• **Problem statement**
Without the pictures, output all of the data exactly.

── Records to use ──

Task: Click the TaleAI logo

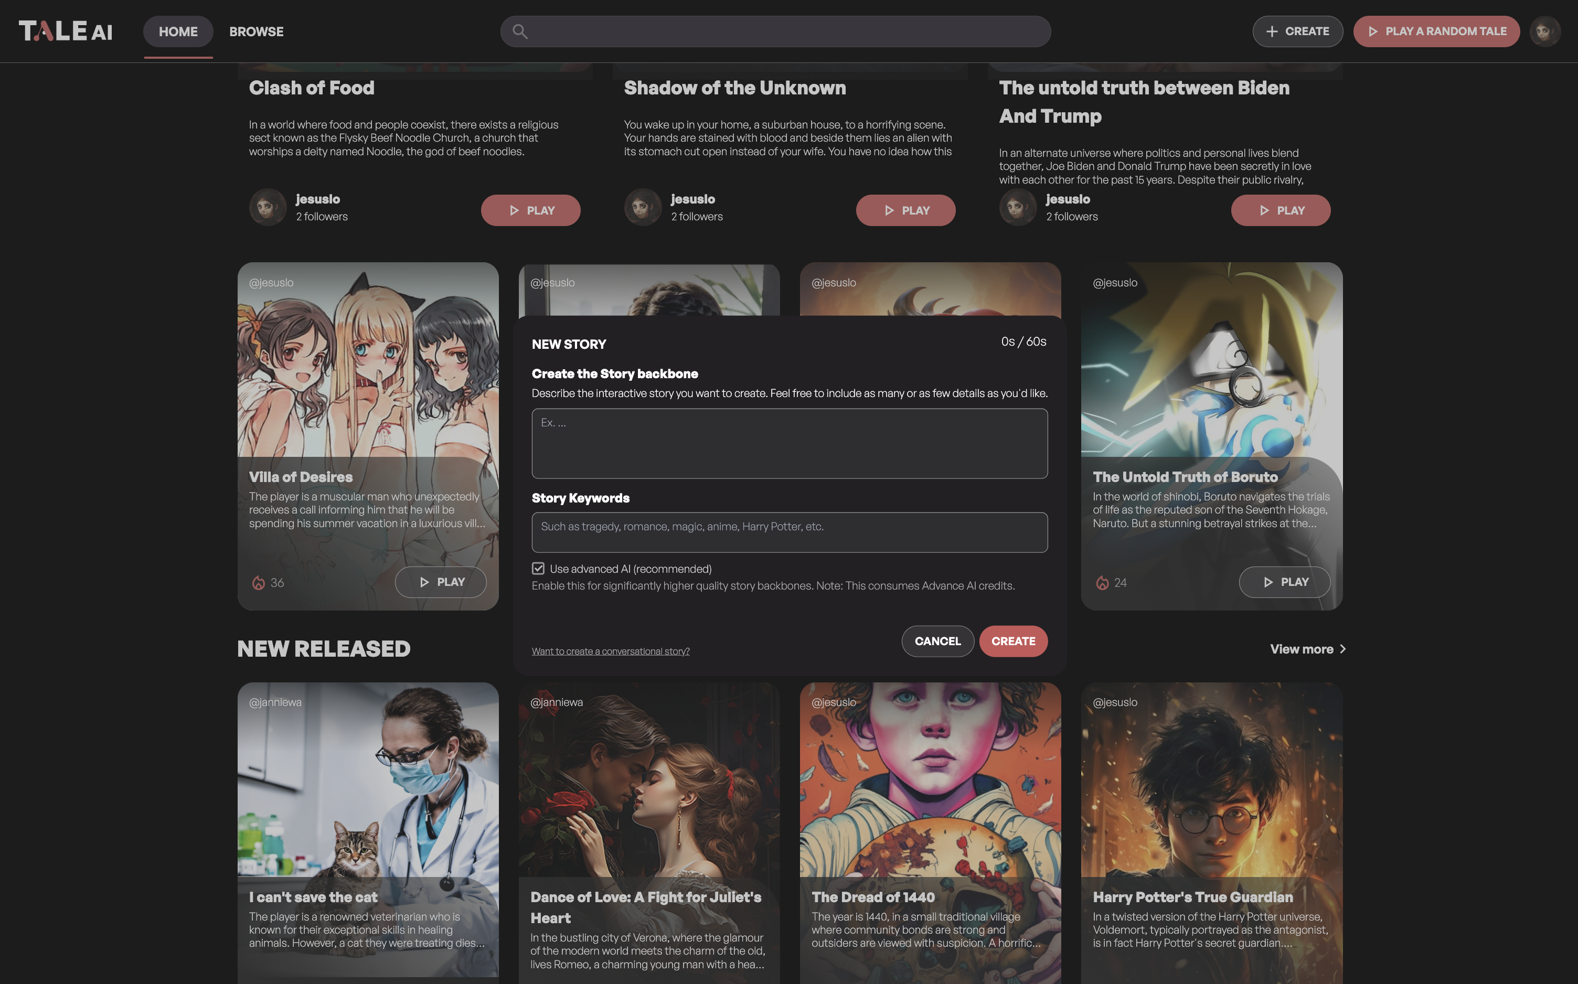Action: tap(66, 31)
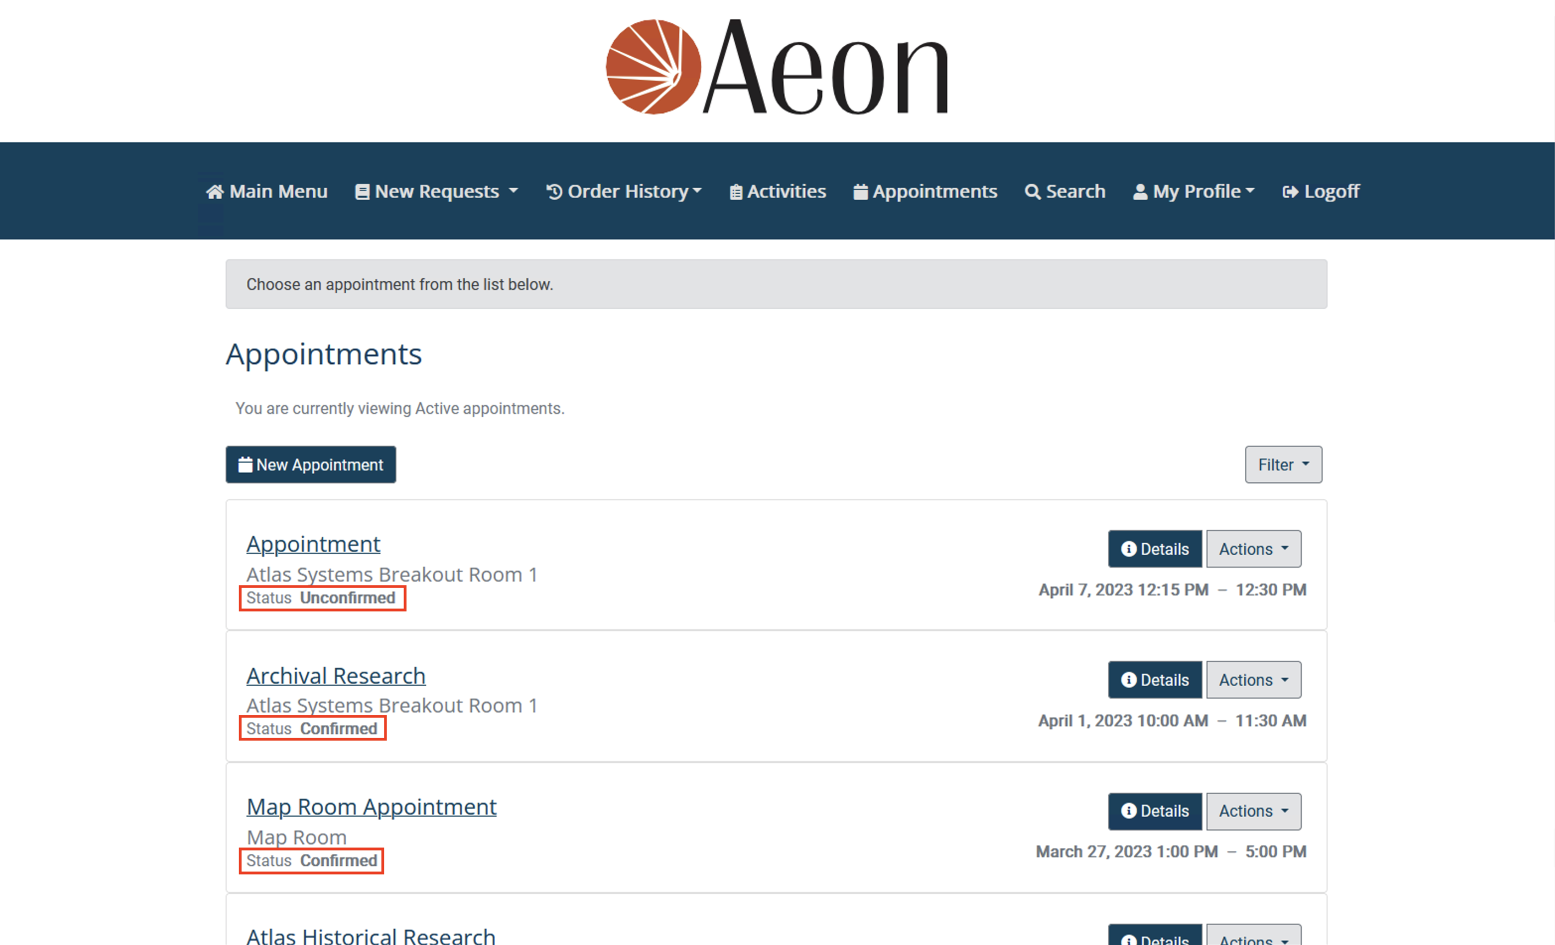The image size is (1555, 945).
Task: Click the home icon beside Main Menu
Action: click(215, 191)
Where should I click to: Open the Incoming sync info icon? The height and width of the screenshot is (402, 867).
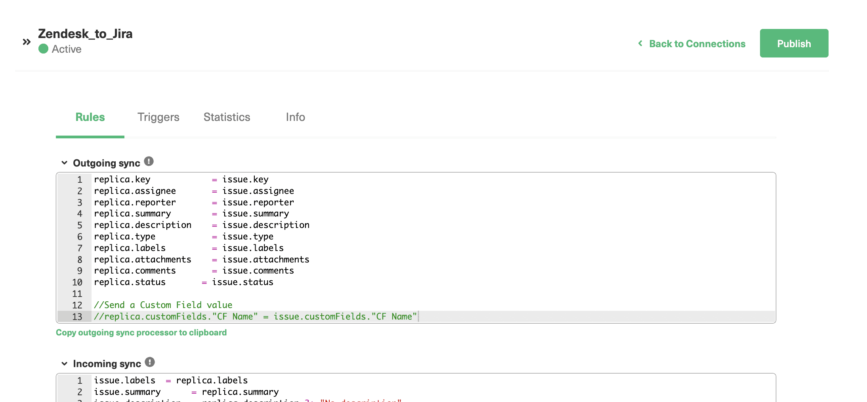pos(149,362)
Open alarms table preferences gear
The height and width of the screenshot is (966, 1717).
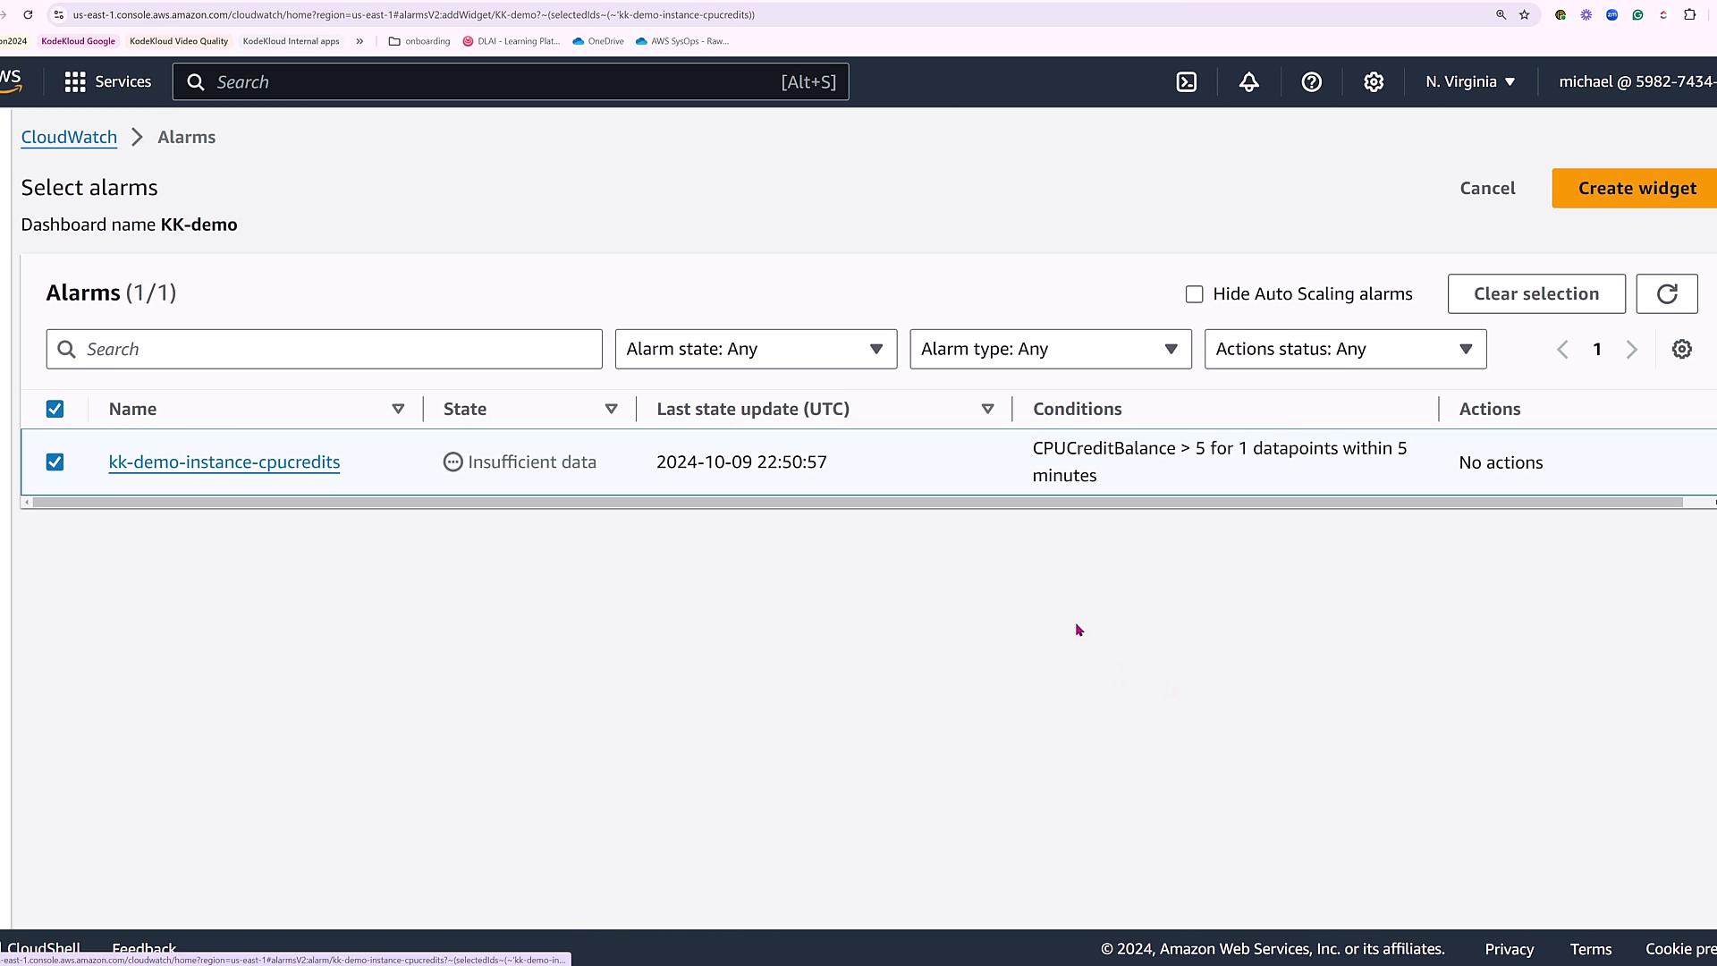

───

• **Response to this task**
Task: Click the TaleAI logo

Action: tap(66, 31)
The image size is (1555, 945).
Task: Click the home icon beside Main Menu
Action: click(215, 191)
Where should I click to: Open the Incoming sync info icon? The height and width of the screenshot is (402, 867).
pos(149,362)
Open alarms table preferences gear
The height and width of the screenshot is (966, 1717).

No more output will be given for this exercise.